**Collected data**
================================
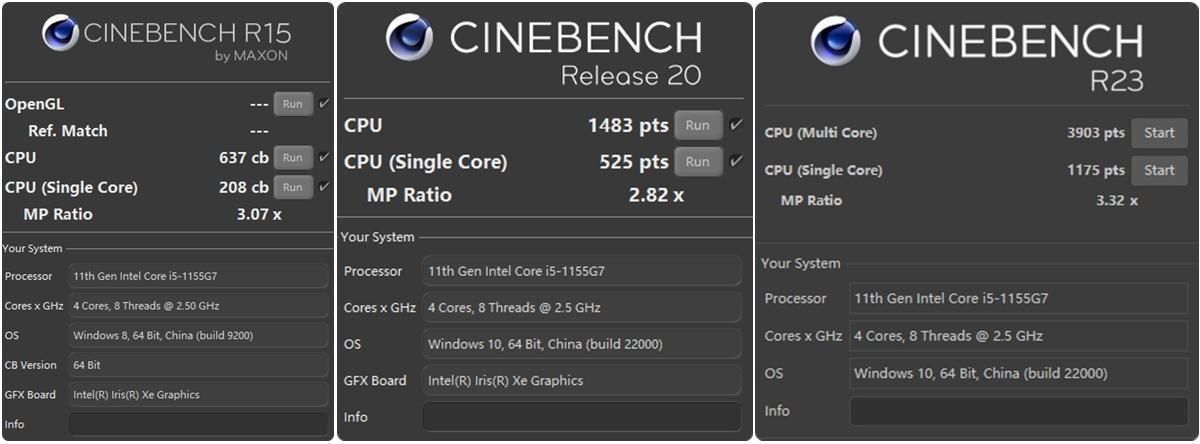Select the R15 GFX Board field
1200x444 pixels.
[x=198, y=395]
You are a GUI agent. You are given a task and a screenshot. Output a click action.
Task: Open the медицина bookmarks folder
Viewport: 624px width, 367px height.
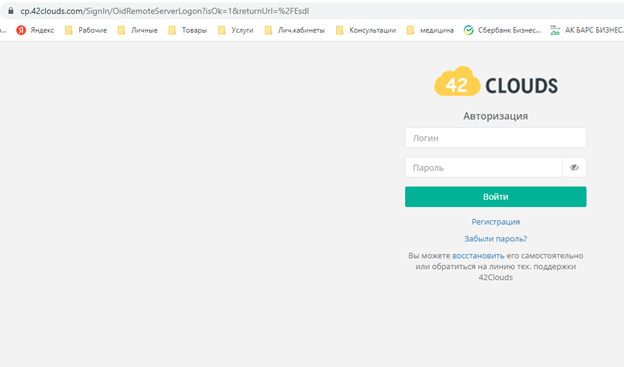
================================
**What to do**
The copy should start at the line that contains "Task: Open the медицина bookmarks folder", end at the last line of the entries above, and match each line exactly, with pictures dropped.

**Response to this task**
Task: Open the медицина bookmarks folder
Viewport: 624px width, 367px height.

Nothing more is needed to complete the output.